A Roma dall’1 febbraio riaprono i musei

ROMA – A partire da lunedì 1 febbraio a Roma riaprono al pubblico, secondo le indicazioni sanitarie per il contenimento della pandemia, il Palazzo delle Esposizioni, Macro e Mattatoio e i Musei Capitolini, Mercati di Traiano – Museo dei Fori Imperiali, il Museo di Roma a Palazzo Braschi, il Museo dell’Ara Pacis, il Museo di Roma in Trastevere, la Galleria d’Arte Moderna, i Musei di Villa Torlonia, Museo Civico di Zoologia, Museo di Scultura Antica Giovanni Barracco, Museo Napoleonico, Museo Pietro Canonica a Villa Borghese, Museo Carlo Bilotti – Aranciera di Villa Borghese, Museo della Repubblica Romana e della memoria garibaldina, Museo di Casal de’ Pazzi, Museo delle Mura, Villa di Massenzio. E’ quanto si legge in una nota del Campidoglio.
Al loro interno, spiega la nota, i visitatori potranno ritrovare le collezioni permanenti con i tanti capolavori conservati, oltre alle numerose mostre prorogate e ad alcune importanti novità espositive, sinora rinviate a causa della pandemia in corso. Inoltre, saranno nuovamente aperte le aree archeologiche dei Fori Imperiali (ingresso dalla Colonna Traiana e uscita dal Foro di Cesare su Via dei Fori Imperiali), dalle 08.30 alle 16.30 (ultimo ingresso 15.30), e del Circo Massimo, dalle 9.30 alle 16.30 (ultimo ingresso 15.30), all’interno del quale sarà attivo anche Circo Maximo Experience. Servizi museali a cura di Zètema Progetto Cultura.
Le riaperture, prosegue la nota, sono promosse da Roma Culture e tutte le informazioni e gli aggiornamenti si potranno seguire sul sito culture.roma.it e sugli account social @cultureroma. I musei e le aree archeologiche saranno aperti anche il lunedì in considerazione della chiusura prevista nel fine settimana dal DPCM in vigore.
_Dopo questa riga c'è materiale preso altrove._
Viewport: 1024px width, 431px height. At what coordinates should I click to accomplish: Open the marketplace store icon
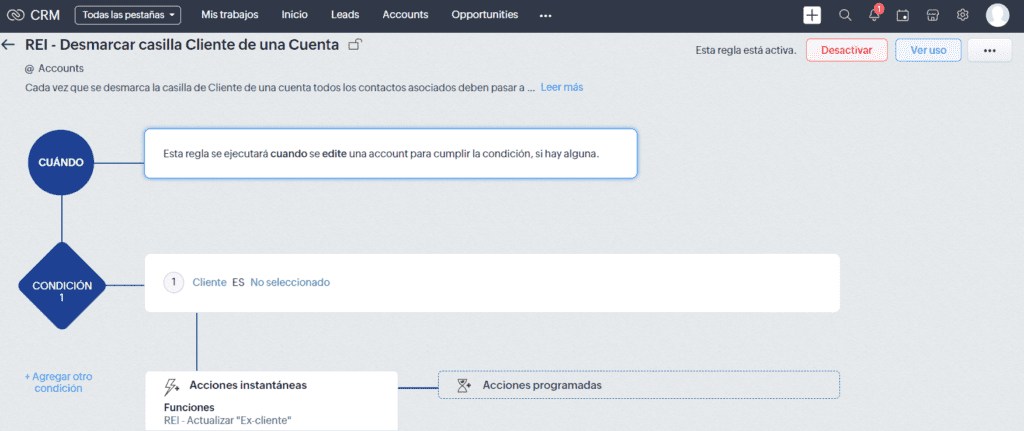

MOSTRE E APPUNTAMENTI NEI MUSEI DI ROMA

Si inizia il 1 febbraio con la tappa unica italiana della mostra Josef Koudelka, continua la nota del Campidoglio, Radici Evidenza della storia, enigma della bellezza, organizzata da Contrasto e Magnum Photos, al via al Museo dell’Ara Pacis. Con oltre cento spettacolari immagini panoramiche, l’esposizione del maestro ceco documenta il suo straordinario viaggio alla ricerca delle radici della nostra storia.